## Try it
Could you reproduce all of these records exactly?
'''
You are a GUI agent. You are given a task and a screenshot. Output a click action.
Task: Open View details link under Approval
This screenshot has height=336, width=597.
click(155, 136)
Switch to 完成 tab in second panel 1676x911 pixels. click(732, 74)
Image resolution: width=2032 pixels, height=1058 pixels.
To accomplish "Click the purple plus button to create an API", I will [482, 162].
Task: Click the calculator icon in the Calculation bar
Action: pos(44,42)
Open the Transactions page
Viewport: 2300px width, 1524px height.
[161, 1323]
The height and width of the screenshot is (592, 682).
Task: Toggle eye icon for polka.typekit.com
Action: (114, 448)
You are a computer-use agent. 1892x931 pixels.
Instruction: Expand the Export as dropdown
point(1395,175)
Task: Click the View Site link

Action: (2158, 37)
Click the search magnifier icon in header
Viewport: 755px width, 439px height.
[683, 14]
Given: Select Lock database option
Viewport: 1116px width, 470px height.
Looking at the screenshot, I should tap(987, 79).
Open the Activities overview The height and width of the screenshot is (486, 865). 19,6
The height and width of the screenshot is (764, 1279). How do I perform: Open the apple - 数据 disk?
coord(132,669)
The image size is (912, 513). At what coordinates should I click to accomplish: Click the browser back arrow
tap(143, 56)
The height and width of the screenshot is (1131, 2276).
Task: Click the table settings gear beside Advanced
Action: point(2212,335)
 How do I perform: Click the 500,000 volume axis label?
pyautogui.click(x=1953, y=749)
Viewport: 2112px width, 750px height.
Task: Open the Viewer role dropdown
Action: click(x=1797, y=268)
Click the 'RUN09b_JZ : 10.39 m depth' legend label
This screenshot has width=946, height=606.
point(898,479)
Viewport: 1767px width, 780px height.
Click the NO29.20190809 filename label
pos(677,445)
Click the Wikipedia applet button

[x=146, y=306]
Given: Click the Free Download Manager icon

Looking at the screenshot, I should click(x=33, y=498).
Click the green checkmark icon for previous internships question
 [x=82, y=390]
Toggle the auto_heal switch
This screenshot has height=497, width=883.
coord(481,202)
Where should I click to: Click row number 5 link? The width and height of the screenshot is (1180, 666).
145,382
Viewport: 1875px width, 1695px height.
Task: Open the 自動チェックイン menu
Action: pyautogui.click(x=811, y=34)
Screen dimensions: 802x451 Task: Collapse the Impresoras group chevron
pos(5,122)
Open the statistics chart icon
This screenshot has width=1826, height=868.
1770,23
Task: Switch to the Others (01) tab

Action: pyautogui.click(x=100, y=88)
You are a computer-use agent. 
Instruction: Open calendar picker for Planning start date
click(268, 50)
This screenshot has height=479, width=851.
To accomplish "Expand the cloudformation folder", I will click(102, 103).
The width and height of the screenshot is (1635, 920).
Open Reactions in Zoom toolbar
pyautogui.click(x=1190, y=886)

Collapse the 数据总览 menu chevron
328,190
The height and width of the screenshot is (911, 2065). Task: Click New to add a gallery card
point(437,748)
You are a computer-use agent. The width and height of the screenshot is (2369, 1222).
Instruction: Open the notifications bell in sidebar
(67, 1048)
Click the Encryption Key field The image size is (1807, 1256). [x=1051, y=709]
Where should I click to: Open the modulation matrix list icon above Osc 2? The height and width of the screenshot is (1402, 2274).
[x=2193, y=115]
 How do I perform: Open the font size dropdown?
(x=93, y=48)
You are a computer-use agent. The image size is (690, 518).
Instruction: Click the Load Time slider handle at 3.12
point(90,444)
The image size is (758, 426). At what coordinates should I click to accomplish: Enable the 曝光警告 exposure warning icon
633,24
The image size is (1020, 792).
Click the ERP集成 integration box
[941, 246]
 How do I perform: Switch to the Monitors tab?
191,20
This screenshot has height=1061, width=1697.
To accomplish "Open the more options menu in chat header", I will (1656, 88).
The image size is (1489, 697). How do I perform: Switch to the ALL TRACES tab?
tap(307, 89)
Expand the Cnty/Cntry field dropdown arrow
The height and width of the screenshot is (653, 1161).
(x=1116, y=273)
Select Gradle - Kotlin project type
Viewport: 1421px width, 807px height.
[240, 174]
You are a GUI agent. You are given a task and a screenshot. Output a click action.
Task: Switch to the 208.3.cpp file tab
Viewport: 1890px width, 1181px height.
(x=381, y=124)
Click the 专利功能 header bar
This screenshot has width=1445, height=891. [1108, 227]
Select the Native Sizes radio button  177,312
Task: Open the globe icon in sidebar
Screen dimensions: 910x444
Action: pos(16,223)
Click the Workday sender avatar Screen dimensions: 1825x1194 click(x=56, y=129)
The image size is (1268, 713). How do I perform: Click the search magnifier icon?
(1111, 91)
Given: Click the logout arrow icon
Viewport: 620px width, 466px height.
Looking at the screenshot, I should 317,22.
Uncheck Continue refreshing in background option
'''
## Problem solution
You are a GUI agent. You are given a task and a screenshot. Output a click action.
Task: Open View details link under Approval
This screenshot has height=336, width=597.
click(155, 136)
Switch to 完成 tab in second panel 1676x911 pixels. click(732, 74)
Image resolution: width=2032 pixels, height=1058 pixels.
To accomplish "Click the purple plus button to create an API", I will [482, 162].
Task: Click the calculator icon in the Calculation bar
Action: pos(44,42)
Open the Transactions page
Viewport: 2300px width, 1524px height.
[161, 1323]
The height and width of the screenshot is (592, 682).
Task: Toggle eye icon for polka.typekit.com
Action: (114, 448)
You are a computer-use agent. 1892x931 pixels.
Instruction: Expand the Export as dropdown
point(1395,175)
Task: Click the View Site link

Action: (2158, 37)
Click the search magnifier icon in header
Viewport: 755px width, 439px height.
[683, 14]
Given: Select Lock database option
Viewport: 1116px width, 470px height.
Looking at the screenshot, I should tap(987, 79).
Open the Activities overview The height and width of the screenshot is (486, 865). 19,6
The height and width of the screenshot is (764, 1279). How do I perform: Open the apple - 数据 disk?
coord(132,669)
The image size is (912, 513). At what coordinates should I click to accomplish: Click the browser back arrow
tap(143, 56)
The height and width of the screenshot is (1131, 2276).
Task: Click the table settings gear beside Advanced
Action: point(2212,335)
 How do I perform: Click the 500,000 volume axis label?
pyautogui.click(x=1953, y=749)
Viewport: 2112px width, 750px height.
Task: Open the Viewer role dropdown
Action: click(x=1797, y=268)
Click the 'RUN09b_JZ : 10.39 m depth' legend label
This screenshot has width=946, height=606.
point(898,479)
Viewport: 1767px width, 780px height.
Click the NO29.20190809 filename label
pos(677,445)
Click the Wikipedia applet button

[x=146, y=306]
Given: Click the Free Download Manager icon

Looking at the screenshot, I should click(x=33, y=498).
Click the green checkmark icon for previous internships question
 [x=82, y=390]
Toggle the auto_heal switch
This screenshot has height=497, width=883.
coord(481,202)
Where should I click to: Click row number 5 link? The width and height of the screenshot is (1180, 666).
145,382
Viewport: 1875px width, 1695px height.
Task: Open the 自動チェックイン menu
Action: pyautogui.click(x=811, y=34)
Screen dimensions: 802x451 Task: Collapse the Impresoras group chevron
pos(5,122)
Open the statistics chart icon
This screenshot has width=1826, height=868.
1770,23
Task: Switch to the Others (01) tab

Action: pyautogui.click(x=100, y=88)
You are a computer-use agent. 
Instruction: Open calendar picker for Planning start date
click(268, 50)
This screenshot has height=479, width=851.
To accomplish "Expand the cloudformation folder", I will click(102, 103).
The width and height of the screenshot is (1635, 920).
Open Reactions in Zoom toolbar
pyautogui.click(x=1190, y=886)

Collapse the 数据总览 menu chevron
328,190
The height and width of the screenshot is (911, 2065). Task: Click New to add a gallery card
point(437,748)
You are a computer-use agent. The width and height of the screenshot is (2369, 1222).
Instruction: Open the notifications bell in sidebar
(67, 1048)
Click the Encryption Key field The image size is (1807, 1256). [x=1051, y=709]
Where should I click to: Open the modulation matrix list icon above Osc 2? The height and width of the screenshot is (1402, 2274).
[x=2193, y=115]
 How do I perform: Open the font size dropdown?
(x=93, y=48)
You are a computer-use agent. The image size is (690, 518).
Instruction: Click the Load Time slider handle at 3.12
point(90,444)
The image size is (758, 426). At what coordinates should I click to accomplish: Enable the 曝光警告 exposure warning icon
633,24
The image size is (1020, 792).
Click the ERP集成 integration box
[941, 246]
 How do I perform: Switch to the Monitors tab?
191,20
This screenshot has height=1061, width=1697.
To accomplish "Open the more options menu in chat header", I will (1656, 88).
The image size is (1489, 697). How do I perform: Switch to the ALL TRACES tab?
tap(307, 89)
Expand the Cnty/Cntry field dropdown arrow
The height and width of the screenshot is (653, 1161).
(x=1116, y=273)
Select Gradle - Kotlin project type
Viewport: 1421px width, 807px height.
[240, 174]
You are a GUI agent. You are given a task and a screenshot. Output a click action.
Task: Switch to the 208.3.cpp file tab
Viewport: 1890px width, 1181px height.
(x=381, y=124)
Click the 专利功能 header bar
This screenshot has width=1445, height=891. [1108, 227]
Select the Native Sizes radio button  177,312
Task: Open the globe icon in sidebar
Screen dimensions: 910x444
Action: pos(16,223)
Click the Workday sender avatar Screen dimensions: 1825x1194 click(x=56, y=129)
The image size is (1268, 713). How do I perform: Click the search magnifier icon?
(1111, 91)
Given: Click the logout arrow icon
Viewport: 620px width, 466px height.
Looking at the screenshot, I should 317,22.
Uncheck Continue refreshing in background option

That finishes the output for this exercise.